### Passage fourni
Ils versent aux fins de contestations des conclusions du rapport d’expertise judiciaire, un rapport d’expertise unilatérale réalisé par le cabinet BV expertise mandaté par leurs soins aux fins d’avis technique sur les désordres affectant le chemin d’accès. Le dit rapport conclut pour sa part en un cumul de défaut d’entretien et de mise en place de système d’évacuation partagé entre Madame [I] et les consorts [H].

Par ailleurs, il contestent le déroulé des opérations d’expertise et notamment le fait que la 2ème réunion se soit déroulée en visioconférence.

Il convient de relever d’une part que l’expert a répondu aux arguments invoqués par les consorts [H] dans le cadre des dires adressés après dépôt du rapport provisoire. De plus, la 2ème réunion en visioconférence n’avait vocation qu’à faire le point sur les investigations avec les différentes parties intervenantes. L’expert s’est effectivement déplacé sur les lieux pour procéder à ses constatations. En tout état de cause, aucune demande de nullité du rapport n’est formulée.

Enfin, et postérieurement à l’expertise judiciaire, des travaux de réfection ont été réalisés de sorte que les lieux ont été modifiés et les constatations pouvant éventuellement être réalisés seraient dès lors inopérantes à identifier les désordres initiaux.

Dans ces conditions, il convient de rejeter la demande des consorts [H] aux fins de voir ordonner une nouvelle expertise judiciaire avec la même mission.

II- Sur la demande en réparation formée par Madame [I]

a- sur la responsabilité des consorts [H]:

Aux termes de l’article 1241 du code civil, chacun est responsable du dommage qu'il a causé non seulement par son fait, mais encore par sa négligence ou par son imprudence.
L’article 1244 du code civil prévoit que le propriétaire d'un bâtiment est responsable du dommage causé par sa ruine, lorsqu'elle est arrivée par une suite du défaut d'entretien ou par le vice de sa construction.

### Données brutes
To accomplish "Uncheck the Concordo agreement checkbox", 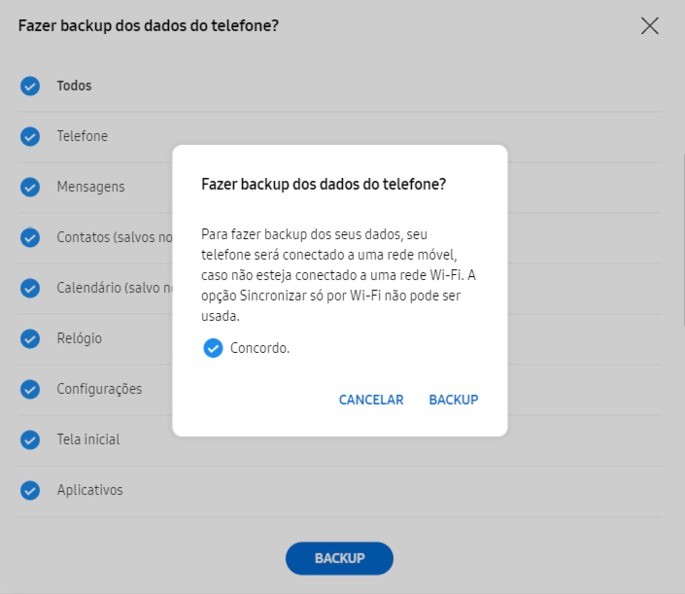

### Objectif du travail
Pour chacune des affirmations (a), (b) et (c), indiquez par oui ou par non si le passage la confirme, en citant mot pour mot les termes qui tranchent. (a) La deuxième réunion d'expertise a eu lieu en visioconférence. (b) Une demande de nullité du rapport d'expertise est formulée. (c) L'expert ne s'est pas rendu sur les lieux. Ce matériel n'a aucun lien avec le passage.

### Corrigé
(a) Oui : « la 2ème réunion en visioconférence n’avait vocation qu’à faire le point sur les investigations avec les différentes parties intervenantes ».
(b) Non : « aucune demande de nullité du rapport n’est formulée ».
(c) Non : « L’expert s’est effectivement déplacé sur les lieux pour procéder à ses constatations ».